2. 3402 sayılı Kanun'un 12 nci maddesinin üçüncü fıkrası.
3. Değerlendirme
1. Bölge adliye mahkemelerinin nihai kararlarının bozulması 6100 sayılı Kanun’un 371 inci maddesi ile 369 uncu maddesinin birinci fıkrasında yer alan sebeplerden birinin varlığı hâlinde mümkündür.
2. Dava konusu taşınmazların geldisi olan kök 463 parsele kadastro tespiti ile 1810 m²lik kısımda irtifak alanın tespit edildiği, kadastro tespitinin 18.10.1983 tarihinde hükmen kesinleştiği, 463 parselin kamulaştırma nedeniyle ifraz edilerek 2709 ve 2710 parsel sayılı taşınmazlara ayrıldığı, mevcut irtifak hakkının 2710 parsele aktarıldığı, 2710 parsel sayılı taşınmazın ise 20.09.2000 tarihinde ifraz edilerek 245 ada 1 ila 17 parsellere ayrıldığı, dava konusu edilen 245 ada 6, 7, 11, 12 ve 13 parsel sayılı taşınmazlardaki enerji nakil hattı ile tapu kayıtları üzerindeki irtifak hakkına konu enerji nakil hatları ile aynı hat olduğu anlaşılmaktadır.
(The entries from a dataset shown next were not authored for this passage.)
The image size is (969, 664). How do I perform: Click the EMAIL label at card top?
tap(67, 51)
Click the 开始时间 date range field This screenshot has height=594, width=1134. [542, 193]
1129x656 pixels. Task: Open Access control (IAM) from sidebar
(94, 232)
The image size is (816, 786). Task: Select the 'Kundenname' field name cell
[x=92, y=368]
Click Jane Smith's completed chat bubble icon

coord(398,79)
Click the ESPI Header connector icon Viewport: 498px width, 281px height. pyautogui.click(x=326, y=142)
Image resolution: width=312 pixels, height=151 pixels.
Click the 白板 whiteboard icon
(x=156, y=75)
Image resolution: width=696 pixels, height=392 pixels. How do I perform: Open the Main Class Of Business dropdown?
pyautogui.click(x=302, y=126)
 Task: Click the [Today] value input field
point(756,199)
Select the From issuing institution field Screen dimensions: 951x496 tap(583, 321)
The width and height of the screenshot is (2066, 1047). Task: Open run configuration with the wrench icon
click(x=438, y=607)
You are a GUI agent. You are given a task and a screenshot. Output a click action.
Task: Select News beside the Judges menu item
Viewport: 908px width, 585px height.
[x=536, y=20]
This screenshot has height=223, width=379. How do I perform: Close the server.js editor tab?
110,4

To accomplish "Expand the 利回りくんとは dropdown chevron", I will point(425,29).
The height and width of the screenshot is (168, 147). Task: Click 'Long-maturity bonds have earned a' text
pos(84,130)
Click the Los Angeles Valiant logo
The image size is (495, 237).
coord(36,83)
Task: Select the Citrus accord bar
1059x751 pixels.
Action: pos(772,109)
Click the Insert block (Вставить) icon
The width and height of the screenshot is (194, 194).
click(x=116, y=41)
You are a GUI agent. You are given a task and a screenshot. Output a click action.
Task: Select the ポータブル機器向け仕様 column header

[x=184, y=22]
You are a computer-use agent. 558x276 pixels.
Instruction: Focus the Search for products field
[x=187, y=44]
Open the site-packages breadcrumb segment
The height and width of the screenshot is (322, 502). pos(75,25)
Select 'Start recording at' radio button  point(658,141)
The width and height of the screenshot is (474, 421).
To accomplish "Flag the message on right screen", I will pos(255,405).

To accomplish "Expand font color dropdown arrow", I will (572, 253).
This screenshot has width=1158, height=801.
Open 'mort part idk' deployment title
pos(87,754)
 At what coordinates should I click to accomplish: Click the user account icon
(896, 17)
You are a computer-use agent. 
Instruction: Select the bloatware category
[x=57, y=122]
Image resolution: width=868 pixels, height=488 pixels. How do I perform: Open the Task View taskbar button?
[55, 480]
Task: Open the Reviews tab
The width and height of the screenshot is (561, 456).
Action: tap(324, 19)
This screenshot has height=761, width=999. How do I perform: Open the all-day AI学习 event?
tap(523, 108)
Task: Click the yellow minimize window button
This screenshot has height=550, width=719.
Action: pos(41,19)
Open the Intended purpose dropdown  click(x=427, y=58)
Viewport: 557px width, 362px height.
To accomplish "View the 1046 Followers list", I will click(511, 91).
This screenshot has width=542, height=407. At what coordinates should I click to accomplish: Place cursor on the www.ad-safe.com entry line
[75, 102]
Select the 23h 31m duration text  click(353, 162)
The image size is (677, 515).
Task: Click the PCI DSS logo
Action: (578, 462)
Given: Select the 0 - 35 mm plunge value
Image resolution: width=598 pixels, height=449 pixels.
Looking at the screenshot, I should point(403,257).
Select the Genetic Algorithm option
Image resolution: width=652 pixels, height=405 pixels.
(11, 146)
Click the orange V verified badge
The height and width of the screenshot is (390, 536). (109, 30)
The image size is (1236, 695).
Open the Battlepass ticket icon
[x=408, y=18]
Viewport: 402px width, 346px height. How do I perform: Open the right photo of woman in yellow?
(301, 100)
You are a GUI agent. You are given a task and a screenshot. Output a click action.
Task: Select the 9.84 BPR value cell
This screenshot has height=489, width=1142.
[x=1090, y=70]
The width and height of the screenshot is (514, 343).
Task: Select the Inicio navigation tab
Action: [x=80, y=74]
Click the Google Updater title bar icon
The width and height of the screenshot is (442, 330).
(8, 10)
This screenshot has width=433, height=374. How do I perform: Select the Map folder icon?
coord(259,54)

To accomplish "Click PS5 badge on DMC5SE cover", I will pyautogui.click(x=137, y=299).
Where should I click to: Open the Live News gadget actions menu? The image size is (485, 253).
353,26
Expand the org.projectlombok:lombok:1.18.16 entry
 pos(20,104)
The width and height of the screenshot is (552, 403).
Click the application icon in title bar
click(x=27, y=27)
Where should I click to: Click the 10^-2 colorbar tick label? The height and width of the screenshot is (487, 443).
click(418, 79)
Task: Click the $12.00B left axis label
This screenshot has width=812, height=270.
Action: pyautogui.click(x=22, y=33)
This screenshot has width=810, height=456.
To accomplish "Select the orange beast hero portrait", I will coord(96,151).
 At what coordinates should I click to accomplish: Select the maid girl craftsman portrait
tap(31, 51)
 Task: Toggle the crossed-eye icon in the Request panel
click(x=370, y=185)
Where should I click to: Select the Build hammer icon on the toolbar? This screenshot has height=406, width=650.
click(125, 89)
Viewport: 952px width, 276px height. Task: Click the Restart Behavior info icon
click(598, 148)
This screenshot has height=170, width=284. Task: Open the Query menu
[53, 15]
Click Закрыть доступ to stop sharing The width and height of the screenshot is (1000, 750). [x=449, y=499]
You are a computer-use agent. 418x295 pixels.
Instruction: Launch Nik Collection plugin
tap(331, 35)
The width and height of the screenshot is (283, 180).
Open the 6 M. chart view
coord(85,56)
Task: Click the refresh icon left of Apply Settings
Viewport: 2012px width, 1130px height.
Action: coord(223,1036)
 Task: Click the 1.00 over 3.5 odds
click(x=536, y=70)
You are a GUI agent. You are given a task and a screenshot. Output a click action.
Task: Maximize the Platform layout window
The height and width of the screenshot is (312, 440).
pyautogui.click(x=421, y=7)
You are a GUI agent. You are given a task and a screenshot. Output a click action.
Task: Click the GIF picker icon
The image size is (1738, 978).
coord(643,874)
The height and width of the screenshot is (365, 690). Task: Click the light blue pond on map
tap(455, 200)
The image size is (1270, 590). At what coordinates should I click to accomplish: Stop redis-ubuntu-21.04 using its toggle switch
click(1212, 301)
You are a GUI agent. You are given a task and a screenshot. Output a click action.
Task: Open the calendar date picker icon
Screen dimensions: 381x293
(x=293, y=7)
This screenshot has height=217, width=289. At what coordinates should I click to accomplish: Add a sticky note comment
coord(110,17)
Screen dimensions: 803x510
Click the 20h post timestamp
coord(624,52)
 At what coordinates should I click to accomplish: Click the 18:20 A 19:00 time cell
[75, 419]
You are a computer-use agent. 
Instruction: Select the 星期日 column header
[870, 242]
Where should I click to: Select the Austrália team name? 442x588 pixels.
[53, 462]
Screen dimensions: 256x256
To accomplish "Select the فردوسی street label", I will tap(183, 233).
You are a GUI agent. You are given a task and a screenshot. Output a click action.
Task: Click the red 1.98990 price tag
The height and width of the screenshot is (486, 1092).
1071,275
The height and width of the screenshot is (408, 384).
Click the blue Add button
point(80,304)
3. Dava konusu taşınmazların kadastro tespitinin 18.10.1983 tarihinde kesinleştiği, 3402 sayılı Kanun'un 12 nci maddesinin üçüncü fıkrası uyarınca 10 yıllık hak düşürücü süre geçtikten sonra eldeki davanın açıldığı anlaşıldığından, dava konusu 245 ada 6, 7, 11, 12 ve 13 parsel sayılı taşınmazlar yönünden hak düşürücü süre geçtiğinden; 245 ada 5 parsel sayılı taşınmaz yönünden ise herhangi bir enerji nakil hattı geçmediğinden davanın reddine karar verilmesinde bir isabetsizlik görülmemiştir.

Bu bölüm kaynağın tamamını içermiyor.